One of the problems in conducting a proper debate is that the private rental sector has been targeted by political activists who appear to have ideological objections to there being a private rental sector at all. A century ago, when three-quarters of the population lived in private rentals and landlord exploitation was rampant, such political attitudes would be entirely justified. But are they now? Today, 75 per cent of Scottish landlords rent out only one property. This is hardly some wealthy ruthless rentier clique to be combatted as class enemies.

The effects of this campaigning can be seen in the first consultation carried out by the Scottish Government into their proposed Private Tenancies Bill: 2,500 comments were made; 79 came from landlords and some 2,000 were organised by the Living Rents Campaign. The Scottish Government’s working party considering these responses appears not to have included a single tenant or a single landlord. Apart from a lone Shelter member and one landlords’ association member, the working party was overwhelmingly composed of public sector housing officials. Hardly surprising, then, that they failed to strike a measured balance.

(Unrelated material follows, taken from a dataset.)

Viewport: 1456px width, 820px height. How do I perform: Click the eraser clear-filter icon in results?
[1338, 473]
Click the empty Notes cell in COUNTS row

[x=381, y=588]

Whatever the virtue of the causes they support, this political campaigning is skewing the debate. It has persuaded the Scottish Government that there is a problem with tenant security and so they are proposing to abolish the Short Assured Tenancy. This sounds so very much like the Rent Act 1976 when a well-intentioned law had catastrophic results. Up to one-third of private rented accommodation vanished within months as small landlords took fright and the acute pressure on what remained made the lot of tenants much, much worse.

Untouched by the proposed bill, in contrast, is the situation where a bank or building society can serve repossession notices on a landlord and leave tenants in ignorance. This happened last year to two friends of mine; their landlord went bankrupt and the first the tenants knew was when they were given 48 hours to leave. Legislation to prevent this sort of outrageous action might be a common cause between activists and private landlords, as might be action to build more affordable housing and public sector social housing. But first, some of the housing activists need to shed their ideological blinkers and start talking to landlords.

Russell Vallance,

4 West Douglas Drive, Helensburgh.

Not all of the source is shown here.